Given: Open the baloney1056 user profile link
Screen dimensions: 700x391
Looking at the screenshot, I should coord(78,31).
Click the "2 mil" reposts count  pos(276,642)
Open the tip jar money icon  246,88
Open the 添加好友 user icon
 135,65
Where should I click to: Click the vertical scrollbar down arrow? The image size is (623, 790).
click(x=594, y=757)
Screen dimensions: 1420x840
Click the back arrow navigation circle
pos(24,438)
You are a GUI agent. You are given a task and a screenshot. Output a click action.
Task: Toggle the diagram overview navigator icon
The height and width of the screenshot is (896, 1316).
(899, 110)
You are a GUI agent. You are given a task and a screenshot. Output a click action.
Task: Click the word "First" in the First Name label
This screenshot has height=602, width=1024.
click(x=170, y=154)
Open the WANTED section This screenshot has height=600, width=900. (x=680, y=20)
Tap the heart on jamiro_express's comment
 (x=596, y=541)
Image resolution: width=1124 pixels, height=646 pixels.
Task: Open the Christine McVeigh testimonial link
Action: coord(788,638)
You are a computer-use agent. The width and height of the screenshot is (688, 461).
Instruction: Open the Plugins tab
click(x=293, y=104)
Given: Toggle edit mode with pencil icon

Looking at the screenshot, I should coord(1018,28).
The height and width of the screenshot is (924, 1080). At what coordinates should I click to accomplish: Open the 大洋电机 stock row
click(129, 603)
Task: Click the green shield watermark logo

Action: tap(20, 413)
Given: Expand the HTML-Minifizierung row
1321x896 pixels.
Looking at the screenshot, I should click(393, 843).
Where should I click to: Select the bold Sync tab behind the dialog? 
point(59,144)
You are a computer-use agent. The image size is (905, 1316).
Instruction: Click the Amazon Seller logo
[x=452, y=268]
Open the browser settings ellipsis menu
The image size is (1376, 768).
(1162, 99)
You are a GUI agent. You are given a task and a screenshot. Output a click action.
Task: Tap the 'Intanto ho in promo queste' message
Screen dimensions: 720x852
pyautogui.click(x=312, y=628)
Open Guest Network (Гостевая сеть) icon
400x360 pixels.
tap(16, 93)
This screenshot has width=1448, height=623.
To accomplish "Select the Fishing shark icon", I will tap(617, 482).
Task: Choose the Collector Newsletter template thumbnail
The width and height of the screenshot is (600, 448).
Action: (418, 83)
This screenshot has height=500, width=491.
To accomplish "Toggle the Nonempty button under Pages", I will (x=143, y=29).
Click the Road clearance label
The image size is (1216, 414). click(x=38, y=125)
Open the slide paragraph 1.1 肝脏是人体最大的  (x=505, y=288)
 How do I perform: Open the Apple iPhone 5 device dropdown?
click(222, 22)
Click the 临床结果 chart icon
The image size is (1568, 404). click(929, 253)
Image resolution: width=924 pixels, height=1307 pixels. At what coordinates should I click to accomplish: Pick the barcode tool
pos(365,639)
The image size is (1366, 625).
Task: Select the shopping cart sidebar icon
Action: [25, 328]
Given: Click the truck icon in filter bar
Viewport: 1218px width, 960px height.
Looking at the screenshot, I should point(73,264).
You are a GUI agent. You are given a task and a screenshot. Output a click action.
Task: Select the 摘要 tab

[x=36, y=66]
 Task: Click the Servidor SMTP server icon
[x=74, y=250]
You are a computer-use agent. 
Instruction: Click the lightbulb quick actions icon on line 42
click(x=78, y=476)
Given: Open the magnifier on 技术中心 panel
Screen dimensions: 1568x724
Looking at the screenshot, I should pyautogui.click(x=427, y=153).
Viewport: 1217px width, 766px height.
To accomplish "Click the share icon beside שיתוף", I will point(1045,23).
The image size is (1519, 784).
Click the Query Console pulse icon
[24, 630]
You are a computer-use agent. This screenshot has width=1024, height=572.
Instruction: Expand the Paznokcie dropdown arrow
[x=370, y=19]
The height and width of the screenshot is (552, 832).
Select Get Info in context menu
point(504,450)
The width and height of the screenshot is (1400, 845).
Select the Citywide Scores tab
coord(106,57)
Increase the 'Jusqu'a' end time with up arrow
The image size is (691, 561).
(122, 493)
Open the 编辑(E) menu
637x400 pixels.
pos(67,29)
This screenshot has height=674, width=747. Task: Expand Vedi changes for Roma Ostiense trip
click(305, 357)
# # # #
» TASK DETAILS:
Your task is to give back every record exactly.

» ANSWER BELOW:
Given: Open the baloney1056 user profile link
Screen dimensions: 700x391
Looking at the screenshot, I should coord(78,31).
Click the "2 mil" reposts count  pos(276,642)
Open the tip jar money icon  246,88
Open the 添加好友 user icon
 135,65
Where should I click to: Click the vertical scrollbar down arrow? The image size is (623, 790).
click(x=594, y=757)
Screen dimensions: 1420x840
Click the back arrow navigation circle
pos(24,438)
You are a GUI agent. You are given a task and a screenshot. Output a click action.
Task: Toggle the diagram overview navigator icon
The height and width of the screenshot is (896, 1316).
(899, 110)
You are a GUI agent. You are given a task and a screenshot. Output a click action.
Task: Click the word "First" in the First Name label
This screenshot has height=602, width=1024.
click(x=170, y=154)
Open the WANTED section This screenshot has height=600, width=900. (x=680, y=20)
Tap the heart on jamiro_express's comment
 (x=596, y=541)
Image resolution: width=1124 pixels, height=646 pixels.
Task: Open the Christine McVeigh testimonial link
Action: coord(788,638)
You are a computer-use agent. The width and height of the screenshot is (688, 461).
Instruction: Open the Plugins tab
click(x=293, y=104)
Given: Toggle edit mode with pencil icon

Looking at the screenshot, I should coord(1018,28).
The height and width of the screenshot is (924, 1080). At what coordinates should I click to accomplish: Open the 大洋电机 stock row
click(129, 603)
Task: Click the green shield watermark logo

Action: tap(20, 413)
Given: Expand the HTML-Minifizierung row
1321x896 pixels.
Looking at the screenshot, I should click(393, 843).
Where should I click to: Select the bold Sync tab behind the dialog? 
point(59,144)
You are a computer-use agent. The image size is (905, 1316).
Instruction: Click the Amazon Seller logo
[x=452, y=268]
Open the browser settings ellipsis menu
The image size is (1376, 768).
(1162, 99)
You are a GUI agent. You are given a task and a screenshot. Output a click action.
Task: Tap the 'Intanto ho in promo queste' message
Screen dimensions: 720x852
pyautogui.click(x=312, y=628)
Open Guest Network (Гостевая сеть) icon
400x360 pixels.
tap(16, 93)
This screenshot has width=1448, height=623.
To accomplish "Select the Fishing shark icon", I will tap(617, 482).
Task: Choose the Collector Newsletter template thumbnail
The width and height of the screenshot is (600, 448).
Action: (418, 83)
This screenshot has height=500, width=491.
To accomplish "Toggle the Nonempty button under Pages", I will (x=143, y=29).
Click the Road clearance label
The image size is (1216, 414). click(x=38, y=125)
Open the slide paragraph 1.1 肝脏是人体最大的  (x=505, y=288)
 How do I perform: Open the Apple iPhone 5 device dropdown?
click(222, 22)
Click the 临床结果 chart icon
The image size is (1568, 404). click(929, 253)
Image resolution: width=924 pixels, height=1307 pixels. At what coordinates should I click to accomplish: Pick the barcode tool
pos(365,639)
The image size is (1366, 625).
Task: Select the shopping cart sidebar icon
Action: [25, 328]
Given: Click the truck icon in filter bar
Viewport: 1218px width, 960px height.
Looking at the screenshot, I should point(73,264).
You are a GUI agent. You are given a task and a screenshot. Output a click action.
Task: Select the 摘要 tab

[x=36, y=66]
 Task: Click the Servidor SMTP server icon
[x=74, y=250]
You are a computer-use agent. 
Instruction: Click the lightbulb quick actions icon on line 42
click(x=78, y=476)
Given: Open the magnifier on 技术中心 panel
Screen dimensions: 1568x724
Looking at the screenshot, I should pyautogui.click(x=427, y=153).
Viewport: 1217px width, 766px height.
To accomplish "Click the share icon beside שיתוף", I will point(1045,23).
The image size is (1519, 784).
Click the Query Console pulse icon
[24, 630]
You are a computer-use agent. This screenshot has width=1024, height=572.
Instruction: Expand the Paznokcie dropdown arrow
[x=370, y=19]
The height and width of the screenshot is (552, 832).
Select Get Info in context menu
point(504,450)
The width and height of the screenshot is (1400, 845).
Select the Citywide Scores tab
coord(106,57)
Increase the 'Jusqu'a' end time with up arrow
The image size is (691, 561).
(122, 493)
Open the 编辑(E) menu
637x400 pixels.
pos(67,29)
This screenshot has height=674, width=747. Task: Expand Vedi changes for Roma Ostiense trip
click(305, 357)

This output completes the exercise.